Write out everything in the tax ruling excerpt from "Does the property" down to "the corporate trustee.", with no changes.

→ **Source excerpt**
§ §

Edited version of private advice

Authorisation Number: 1051857876328

Date of advice: 29 June 2021

Ruling

Subject: Small business CGT concessions - active asset

Question 1

Does the property qualify as an 'active asset' within the meaning of that term in section 152-40 of the Income Tax Assessment Act 1997 (ITAA 1997)?

Answer

Yes. You have an interest in the property and it was used in the course of carrying on a business by an entity that is a connected entity to you (the unit trust). The unit trust is a connected entity as you and your siblings are affiliates and together control the unit trust through the corporate trustee.

Further information on active assets can be found by searching 'QC 52272' on ato.gov.au.

Further information on affiliates and connected entities can be found by searching 'QC 52285' and 'QC 52286' respectively on ato.gov.au.

Question 2

Are you eligible to apply the small business 50% reduction contained in section 152-205 of ITAA 1997 to reduce your share of the capital gain made by 50% in relation to the capital gain made from the disposal of your interest in the property?

§ §

→ **Dataset entries**
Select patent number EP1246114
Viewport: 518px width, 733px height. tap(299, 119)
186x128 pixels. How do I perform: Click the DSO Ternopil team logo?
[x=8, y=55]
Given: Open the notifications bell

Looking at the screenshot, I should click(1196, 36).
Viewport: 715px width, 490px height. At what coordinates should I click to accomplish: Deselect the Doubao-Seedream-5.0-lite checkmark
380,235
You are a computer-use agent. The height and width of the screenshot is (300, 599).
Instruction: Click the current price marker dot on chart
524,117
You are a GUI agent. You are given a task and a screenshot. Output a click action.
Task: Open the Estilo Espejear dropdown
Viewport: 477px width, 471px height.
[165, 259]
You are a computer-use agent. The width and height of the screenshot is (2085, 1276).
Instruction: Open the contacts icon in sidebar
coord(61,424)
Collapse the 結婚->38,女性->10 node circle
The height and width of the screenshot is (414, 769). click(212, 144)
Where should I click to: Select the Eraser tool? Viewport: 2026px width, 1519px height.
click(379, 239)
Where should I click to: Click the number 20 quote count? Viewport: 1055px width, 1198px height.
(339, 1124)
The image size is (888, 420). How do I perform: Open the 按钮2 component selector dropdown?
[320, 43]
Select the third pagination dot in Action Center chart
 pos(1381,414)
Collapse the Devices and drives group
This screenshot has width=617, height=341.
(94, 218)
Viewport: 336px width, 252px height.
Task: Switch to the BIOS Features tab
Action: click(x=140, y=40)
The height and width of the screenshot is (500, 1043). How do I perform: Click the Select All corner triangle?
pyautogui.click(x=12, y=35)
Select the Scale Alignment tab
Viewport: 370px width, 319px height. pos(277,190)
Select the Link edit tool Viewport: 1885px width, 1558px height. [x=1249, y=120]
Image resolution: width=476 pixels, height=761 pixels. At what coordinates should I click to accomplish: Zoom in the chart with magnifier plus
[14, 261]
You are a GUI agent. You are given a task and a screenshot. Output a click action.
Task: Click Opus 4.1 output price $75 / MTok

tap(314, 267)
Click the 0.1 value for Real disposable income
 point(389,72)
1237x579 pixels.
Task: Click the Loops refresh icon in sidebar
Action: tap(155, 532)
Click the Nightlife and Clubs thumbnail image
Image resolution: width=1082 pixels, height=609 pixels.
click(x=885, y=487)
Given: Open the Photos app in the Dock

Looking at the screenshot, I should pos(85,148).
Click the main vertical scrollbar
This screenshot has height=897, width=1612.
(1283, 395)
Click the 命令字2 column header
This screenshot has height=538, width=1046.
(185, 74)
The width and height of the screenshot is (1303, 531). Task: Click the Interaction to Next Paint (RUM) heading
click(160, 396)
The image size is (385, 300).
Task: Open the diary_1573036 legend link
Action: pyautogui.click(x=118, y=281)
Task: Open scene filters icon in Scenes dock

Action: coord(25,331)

§ §

→ **Full output**
Does the property qualify as an 'active asset' within the meaning of that term in section 152-40 of the Income Tax Assessment Act 1997 (ITAA 1997)?

Answer

Yes. You have an interest in the property and it was used in the course of carrying on a business by an entity that is a connected entity to you (the unit trust). The unit trust is a connected entity as you and your siblings are affiliates and together control the unit trust through the corporate trustee.